I am almost at the end of G. K. Beale’s (rather frustrating) book The Erosion of Inerrancy in Evangelicalism. In his chapter on Isaiah’s authorship (in which he takes the traditional view), he says something that sort of jumped out at me. This is in the section where he tries to answer the question of whether or not the single authorship of Isaiah is nullified by minor updating or editing. Here is what he says,

“It is certainly possible that there were scribes of Isaiah who wrote down some of his discourses, so literary style may vary within the book. Furthermore, later inspired editors could have done some minor editing of Isaiah’s prophecies.

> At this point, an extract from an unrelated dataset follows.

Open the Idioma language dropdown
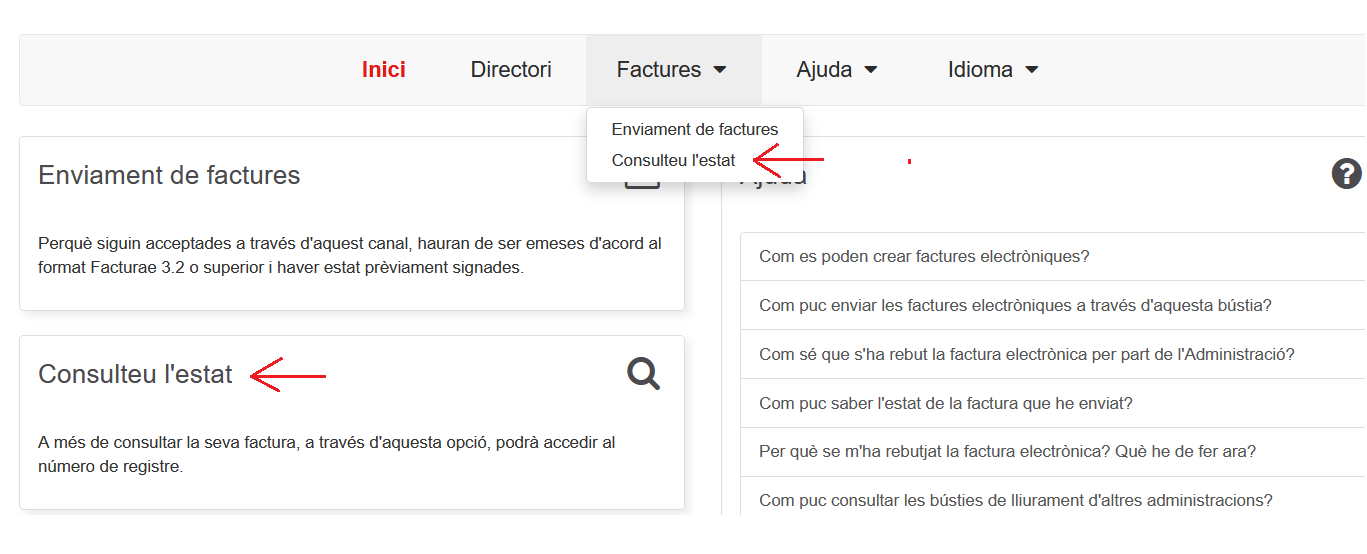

But the conceptual essence of each prophecy should be seen as stemming from what the historical Isaiah said or wrote in his lifetime; each prophecy is like a footprint left by Isaiah, even if later scribes or editors may have filled in a little tread here and there” (2008, p. 157, my emphasis)

He goes on to say that this is not very different from what happens in the Gospels. Here are a few questions:

  • What does it mean that an unknown editor is inspired?
  • Is talk of inspired editors only possible because now we have a canon and, in hindsight, we know they were inspired?
  • Is “editorial inspiration” a bona fide argument in Evangelical views of inspiration or is this just Beale’s notion?

I raise these questions because at some point you will need to start talking about textual variants and the LXX (e. g. Jeremiah). How then does one decide what is inspired and what is not?